**SHORT EXERCISE A**
From the arbitration award, duplicate everything from "Applicant’s address Fax" down to "was not disputed.".
**SHORT EXERCISE B**
Using the arbitration award, answer these questions:
(i) On what date was the arbitration heard?
(ii) Who represented the respondent, and from what office?
(iii) Since what year had the applicant been employed by the respondent?
**SHORT EXERCISE C**
Take the arbitration award further, starting after its last sentence.

**SOURCE**

☆ ☆ ☆

Award  Date:
1 April 2014
Case Number: PSES429-13/14NW
Province: North West
Applicant: Matheu Matthews Selane
Respondent: Department of Education: North West
Issue: Unfair Dismissal - Misconduct
Venue: Mafikeng
Award Date: 1 April 2014
Arbitrator: E Maree


Panellist: E Maree

Case Number: PSES429-13/14NW

Date of Award : 1 April 2014

In the ARBITRATION between

Matheu Matthews Selane



Department of Education – North West


Applicant’s representative In Person

Applicant’s address Fax 086 731 8749

Respondent’s Representative Ms. B. Phuswane

Respondent’s address Fax 018 388 1703/2590


1 The arbitration was heard on the 27th of March 2014 at the premises of the North West Department of Education situated at no 10 Nelson Mandela Drive, Mafikeng.

2. The applicant acted on his own behalf while the respondent was represented by Ms. B. Phuswane, an officer from Labour Relations.

3. The bundle of documents submitted on behalf of the respondent was not disputed.


4. The applicant was demoted subsequent to being found guilty on charges of misconduct which sanction was changed to 3 months’ unpaid suspension by the MEC subsequent to an appeal.

5. I have to determine if the sanction of 3 months’ unpaid suspension constitutes an unfair labour practise and to determine appropriate relief in the event that a finding is made in favour of the applicant.


The evidence/submissions/arguments submitted by and on behalf of the parties are summarised and not reflected verbatim.


6. The applicant, MATHEU MATTHEWS SELANE under oath testified that:

a] He had been employed by the respondent since 1981 as education specialist earning R31 000, 00 per month;

b] He had been found guilty subsequent to a disciplinary hearing on 5 charges of misconduct and demoted. He lodged an appeal to the MEC and the sanction was changed to 3 months unpaid suspension;

c] The sanction was unfair for the reasons set out in his letter of appeal to the MEC;

d] The chairperson ‘blatantly refused’’ to allow him to state the origin of the alleged misconduct, arrived late on the day of hearing and had a ‘’pre-briefing’’ with the director who was also the main complainant and main witness;

e] The chairperson –who was ‘’clearly influenced’’ by the director during this pre-briefing, did not greet him, did not introduce himself and refused him the opportunity to ask questions and to ‘’elaborate on delicate issues’’. The other witness were not prevented from ‘’driving their points home’’;

f] The chairperson further did not consider his closing arguments or his mitigation;

g] Although his previous record was not submitted during the hearing, the chairperson referred to it in his outcome. The case against him was a ‘’built up’’ by the director. This is clear from the fact that he [applicant] submitted a grievance against the director on 4 July 2011 and the charges against him came about during 2012. The chairperson was also on the same level as him which is irregular and also had ‘’no clue’’ about the operational function and structure of the unit.

☆ ☆ ☆

**INFORMATION SHOWN**
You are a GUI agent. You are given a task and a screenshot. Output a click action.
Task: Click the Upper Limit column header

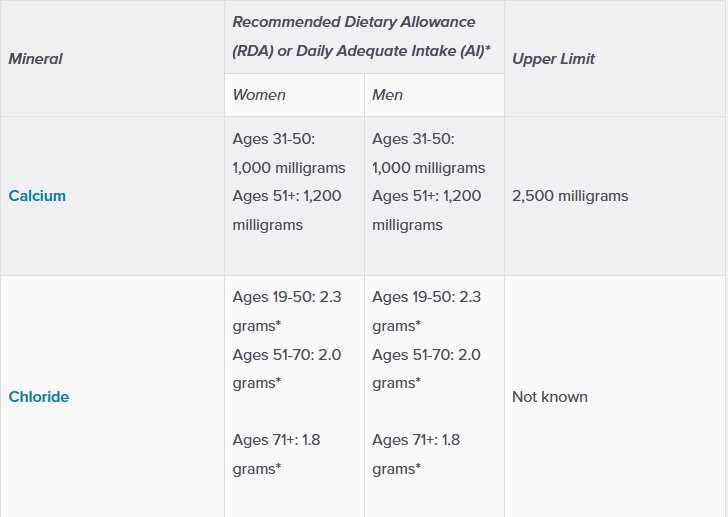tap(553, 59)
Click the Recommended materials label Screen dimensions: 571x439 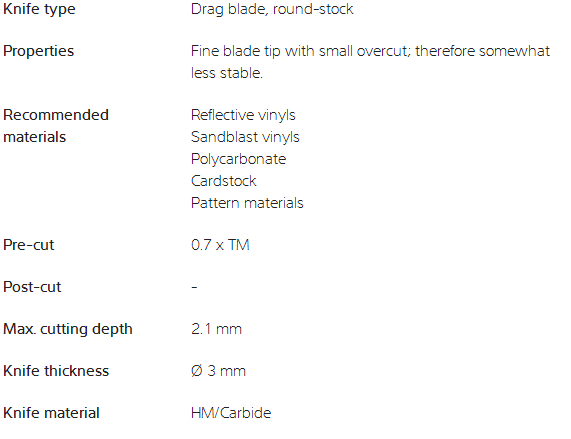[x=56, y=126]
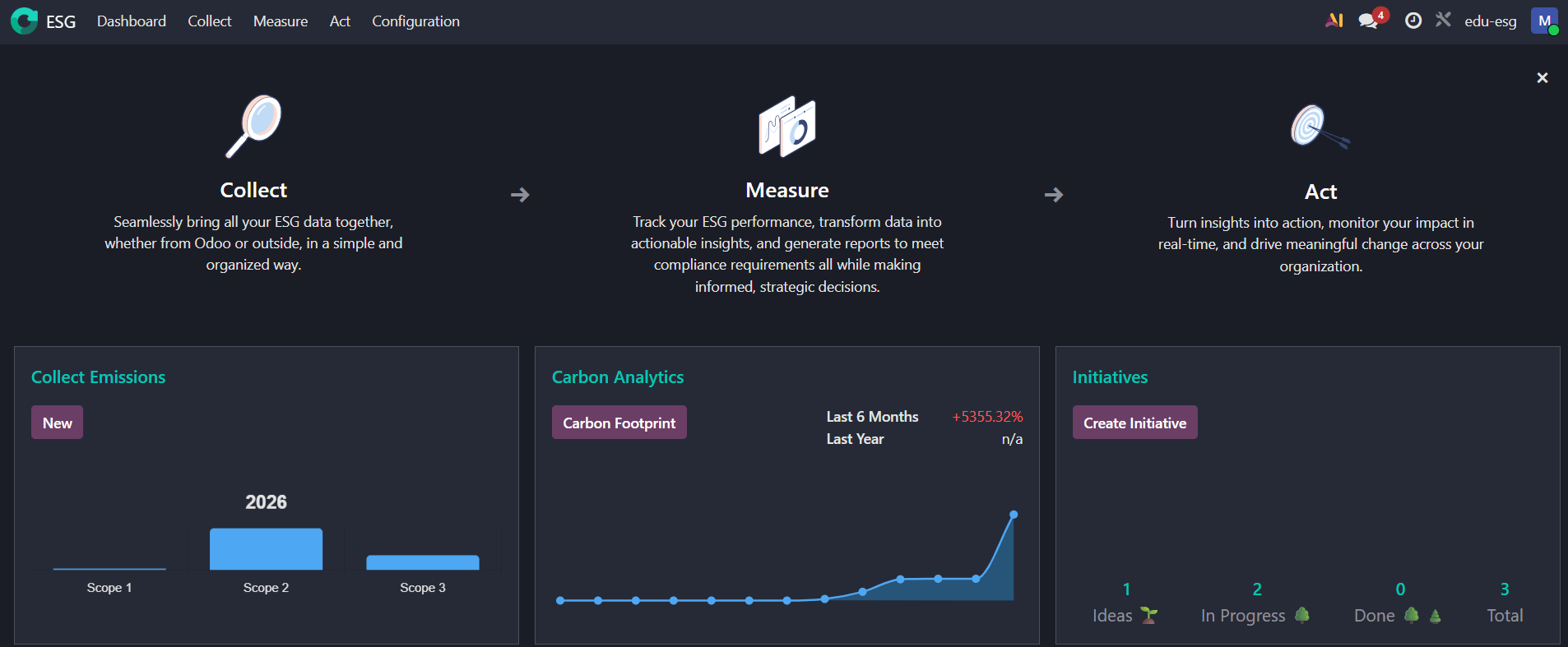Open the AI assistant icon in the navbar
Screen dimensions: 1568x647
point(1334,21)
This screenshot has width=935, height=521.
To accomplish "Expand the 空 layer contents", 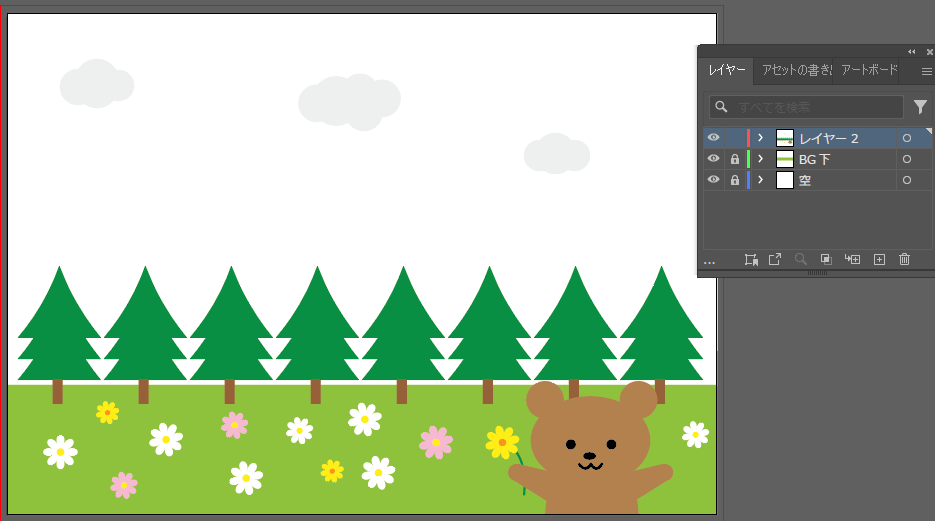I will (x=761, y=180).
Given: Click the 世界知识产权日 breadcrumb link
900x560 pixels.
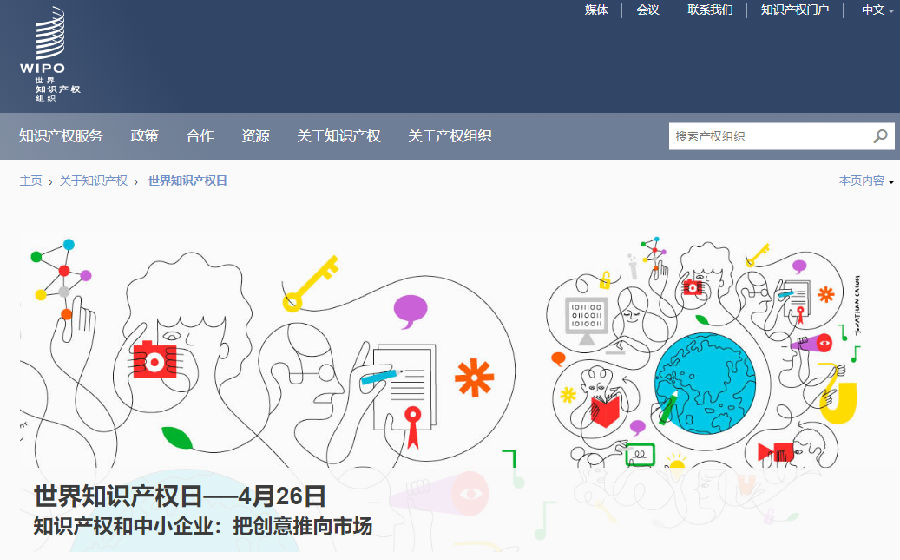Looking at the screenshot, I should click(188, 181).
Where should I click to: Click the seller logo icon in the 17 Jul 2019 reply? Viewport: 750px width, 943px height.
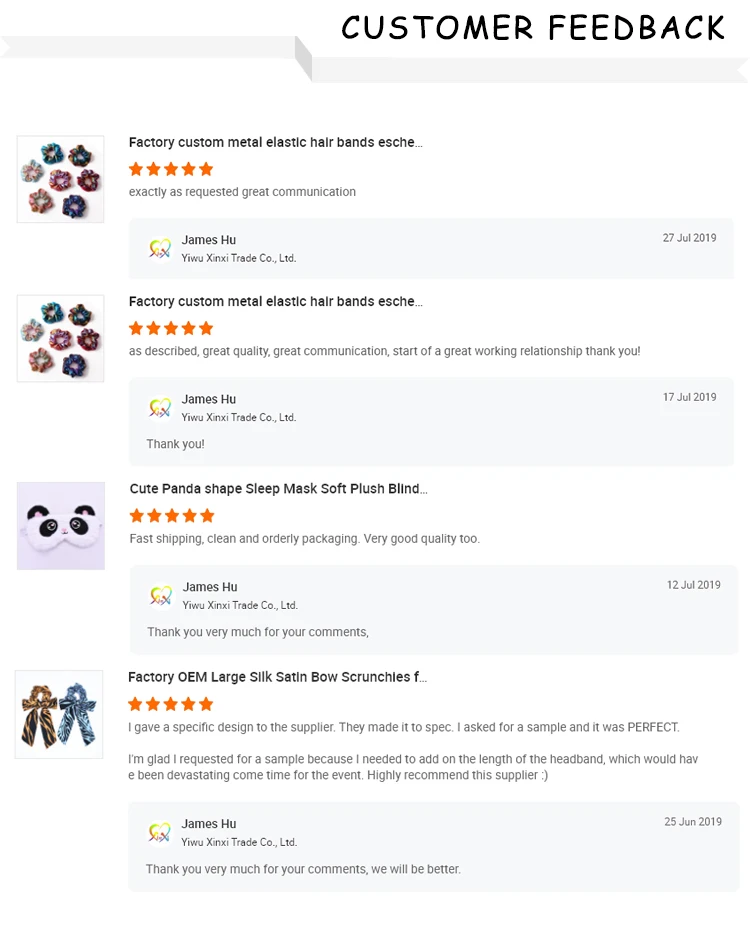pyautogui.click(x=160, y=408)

☆ ☆ ☆

**EXPECTED ANSWER A**
Applicant’s address Fax 086 731 8749

Respondent’s Representative Ms. B. Phuswane

Respondent’s address Fax 018 388 1703/2590


1 The arbitration was heard on the 27th of March 2014 at the premises of the North West Department of Education situated at no 10 Nelson Mandela Drive, Mafikeng.

2. The applicant acted on his own behalf while the respondent was represented by Ms. B. Phuswane, an officer from Labour Relations.

3. The bundle of documents submitted on behalf of the respondent was not disputed.

**EXPECTED ANSWER B**
(i) The 27th of March 2014.
(ii) Ms. B. Phuswane, an officer from Labour Relations.
(iii) Since 1981.

**EXPECTED ANSWER C**
7. On behalf of the respondent, JOHANNES MASEKOAMENG under oath testified that:

a] He is the Deputy Chief Education Specialist and acted as the chairperson at the applicant’s disciplinary hearing;

b] He considered the evidence presented by both parties and reached a decision based on this. He also considered the closing arguments of both parties as well as mitigating and aggravating factors. This is clear from page 11 – 13 of the findings. He explained to the parties that closing arguments is not an opportunity to raise new evidence and/or arguments but that they should concentrate on the merits as presented during evidence. The applicant’s claim that he did not consider his mitigation is untrue and only based on the fact that he [applicant] does not agree with the sanction;

c] He did not have a pre-briefing with the director before the hearing or at any other time and thus at no time discussed the case with him;

d] At the outset of the hearing, he introduced himself and gave the parties an opportunity to introduce themselves. The applicant was unrepresented and when he questioned him about this was told that he ‘’does not want a representative’’;

e] The witnesses of the respondent testified and when afforded the opportunity to cross-examine them, the applicant did not do so, but testified. He explained to the applicant that he had to ask questions in cross-examination and will be afforded the opportunity to testify;

f] The applicant indicated that he had lodged a case with the public protector and he told the applicant that this does not impair the right of the respondent to take disciplinary steps against an employee;


8. Oral arguments were submitted by and on behalf of the parties that had been considered during the rendering of this award. Relevant parts will be referred to during the analysis of evidence.


9. Section 186[2] [b] of the Labour Relations Act 66 of 1995 defines an unfair labour practice as follows:

[2] Unfair labour practice means any unfair act or omission that arises between an employer and an employee involving –

[b] the unfair suspension of an employee or any other unfair disciplinary action short of dismissal in respect of an employee’.

10. In order to proof that the sanction imposed constituted an unfair labour practise the applicant had to show that there was no fair reason for the sanction and that he was not given an opportunity to state his version of events before the sanction was imposed.

11. The applicant’s attack on the sanction imposed revolved around the procedural aspect thereof and extensive evidence was led in this regard.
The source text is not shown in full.